By now, it is well known that The Catholic Church’s objects to the Department of Health and Human Services’ requirement that faith-based employers provide insurance coverage for contraceptive services (even though a majority of Catholics support birth control being included in health care plans). Likewise, it is well known that The Catholic Church has petitioned the government for an exemption to this requirement.
What many people may not have realized is that such an exemption would actually allow The Catholic Church to effectively fine its employees (vis withholding money for health care coverage) for disobeying Catholic dogma (in the privacy of their own homes), regardless of the employee’s religious identity.
In effect, the Catholic Church is petitioning the government to enable it to use financial coercion, in the form of bribes or extortion, to impose dogma upon its employees.
Many conservatives, such as House Speaker John Boehner, have decried this requirement as an attack on religious freedom. He himself has publicly said:
If the president does not reverse the Department’s attack on religious freedom, then the Congress, acting on behalf of the American people and the Constitution we are sworn to uphold and defend, will”.

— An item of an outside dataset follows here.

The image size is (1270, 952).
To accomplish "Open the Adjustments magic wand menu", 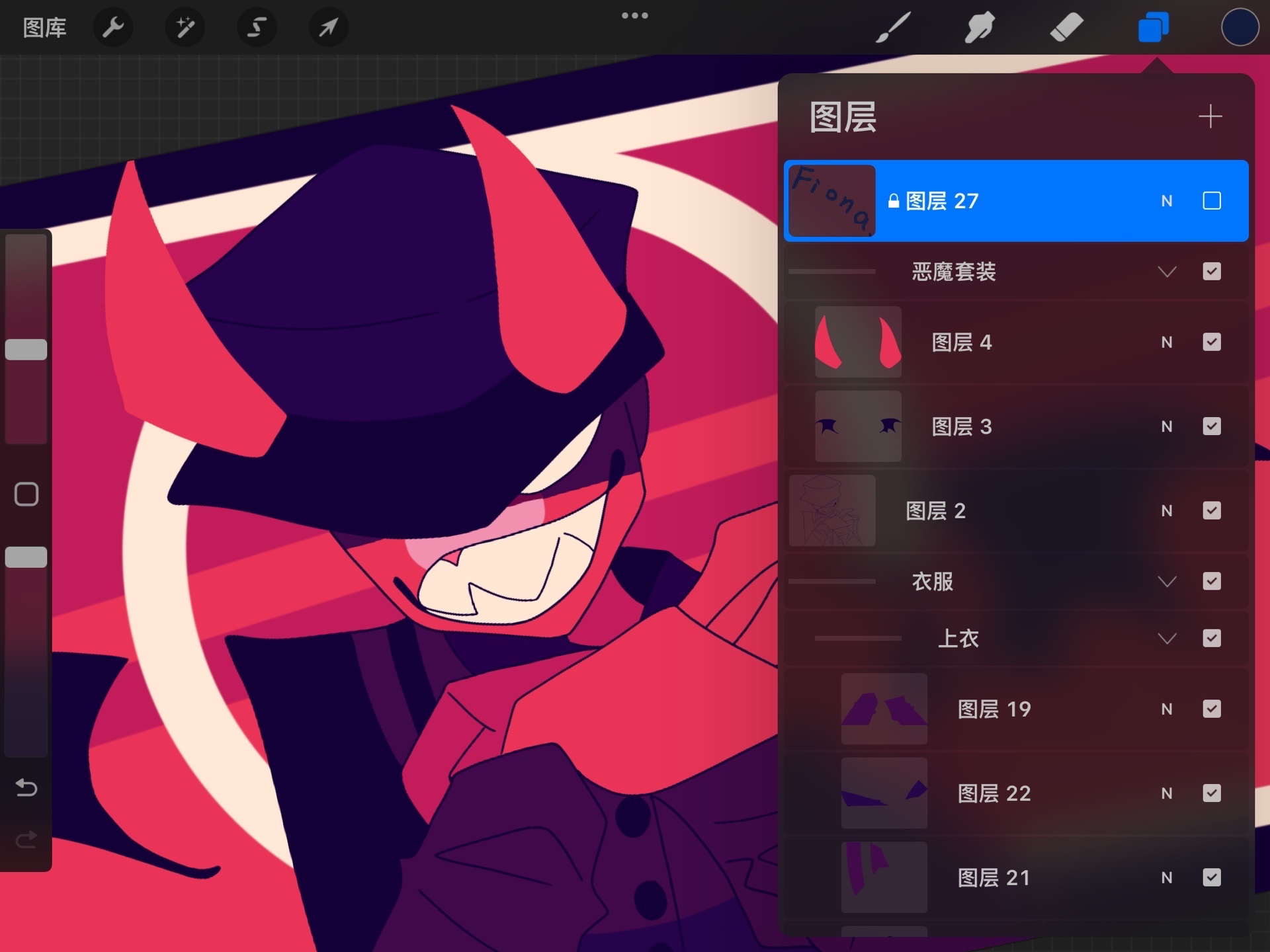I will (x=185, y=28).

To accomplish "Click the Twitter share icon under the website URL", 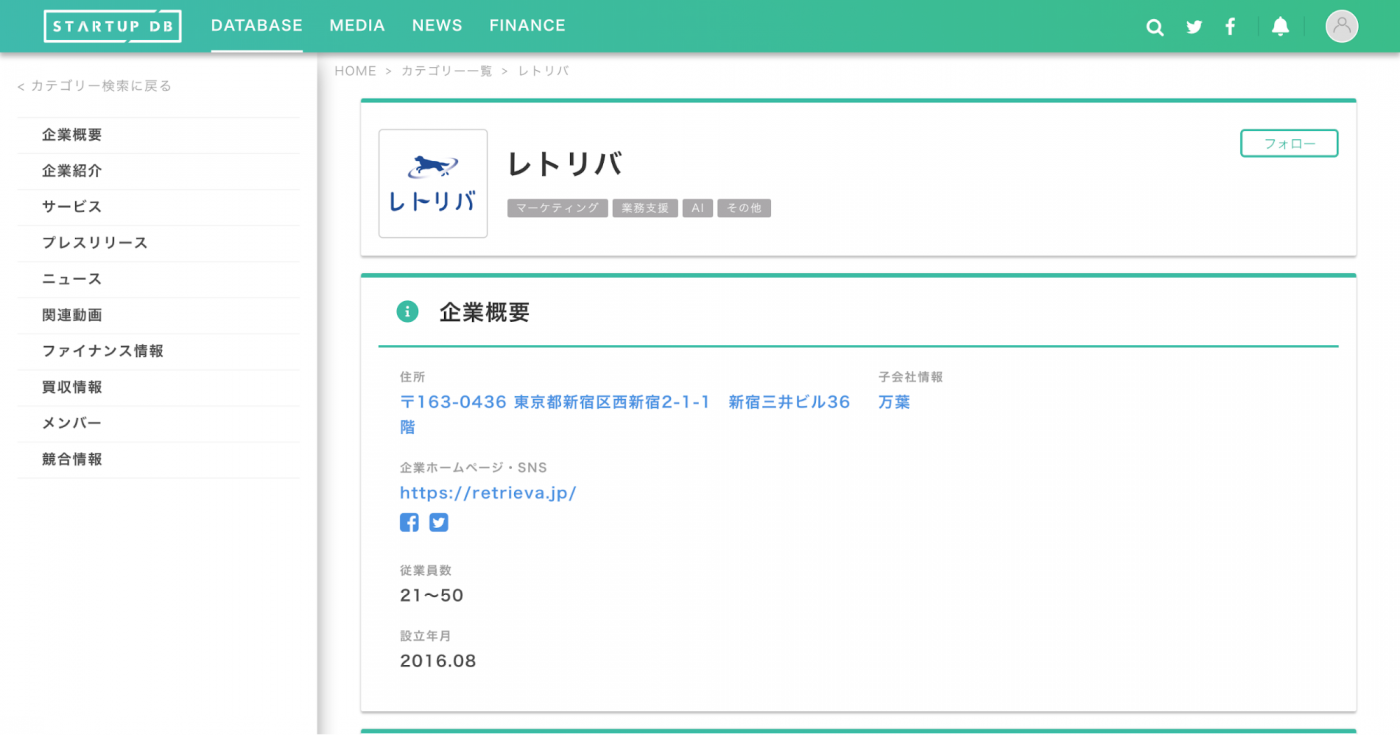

This begs the question: why is it “religious freedom” for the Catholic Church to impose its dogma on its employees, but not religious freedom for employees of The Catholic Church to not have dogma imposed on them?
This seemingly hypocritical dichotomy plays out in a lot of areas of conservative social policy. On issues such as abortion, gay rights, prayer in school, and public displays of religious iconography/sloganry, conservatives seem to like it when Big Government defends freedom of religious imposition, but hate it when Big Government defends freedom from religious imposition.
If John Boehner insists that congress, “acting on behalf of the American people and the Constitution we are sworn to uphold and defend” will reverse attacks on religious freedom, then when will it reverse the Defense of Marriage Act, which attacks the Unitarian Universalist Church’s religious freedom to legally marry the couples they choose?